Page:Revue des Deux Mondes - 1906 - tome 32.djvu/651

La bibliothèque libre.
Le texte de cette page a été corrigé et est conforme au fac-similé.
L’ART FRANÇAIS
DE
LA FIN DU MOYEN AGE

L’IDÉE DE LA MORT ET LA DANSE MACABRE


I

Jamais la mort n’a été revêtue de plus de pudeur qu’au XIIIe siècle. On n’imagine rien de plus pur, de plus suave, que certaines figures gravées sur les dalles funéraires ou couchées sur les tombeaux. Les mains jointes, les yeux ouverts, ces morts jeunes, beaux, transfigurés, semblent déjà participer à la vie éternelle. Telle est la poésie dont les nobles artistes du XIIIe siècle ont paré la mort : loin de la faire craindre, ils la font presque aimer.

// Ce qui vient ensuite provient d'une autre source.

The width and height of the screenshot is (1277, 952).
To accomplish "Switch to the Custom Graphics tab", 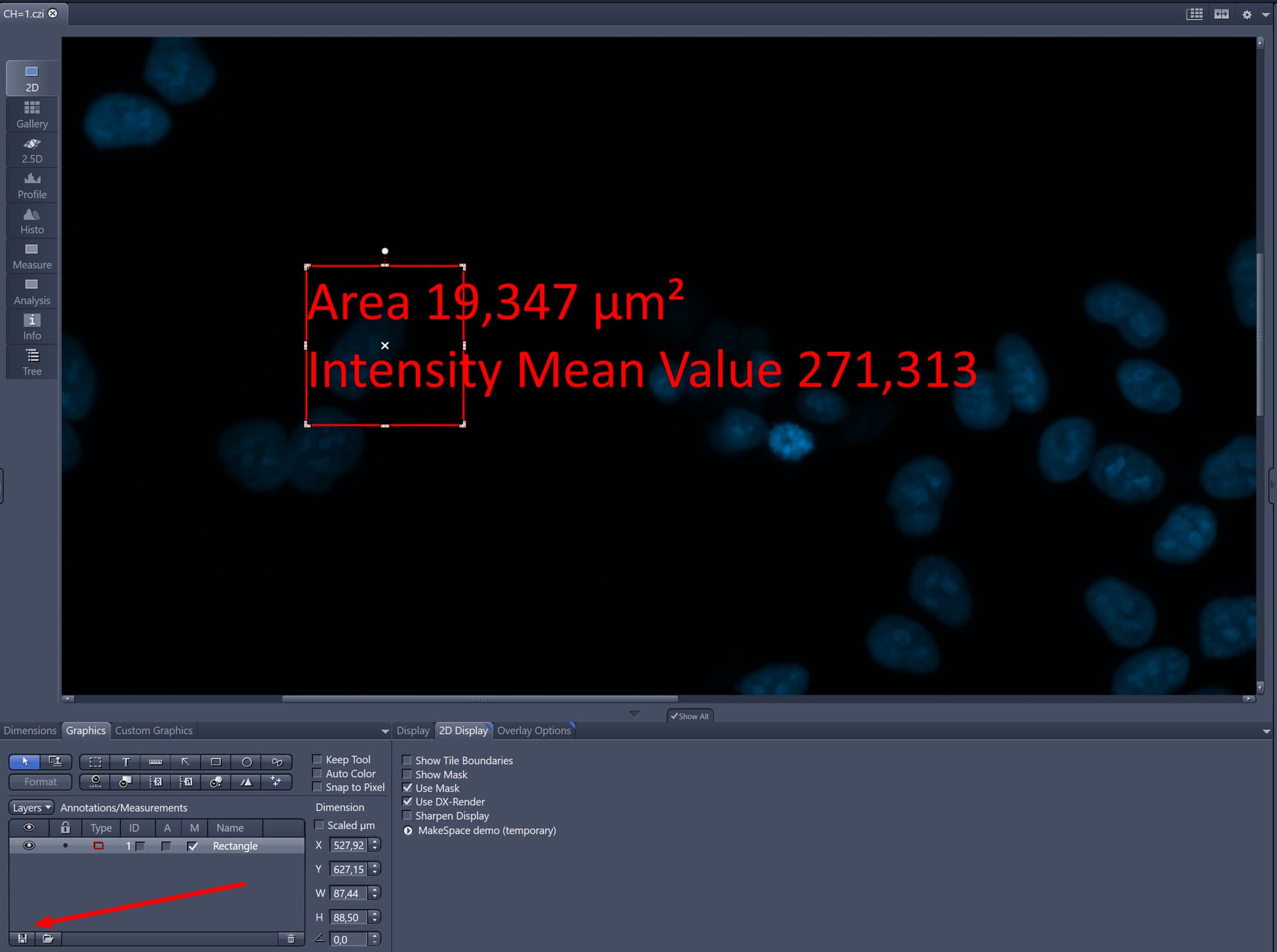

Mais voici qu’à la fin du XIVe siècle, la mort se montre soudain dans toute son horreur. Il y a dans la chapelle épiscopale de Laon une étonnante statue tombale. C’est un cadavre nu qui ne se décompose pas, mais qui se dessèche. Cette pauvre figure, moitié momie, moitié squelette, cache sa nudité de ses mains osseuses. La détresse, l’abandon, le néant de ce mort sont inexprimables. Quel est l’homme sincère qui a voulu être représenté sur son tombeau tel qu’il était dans son cercueil ? C’est un médecin illustre du XIVe siècle, Guillaume de Harcigny. Élève des Arabes et des écoles d’Italie, il passait pour l’homme le plus habile de son temps. Il soigna Charles VI au début de sa folie et calma la violence de ses premiers accès. Il mourut en 1393.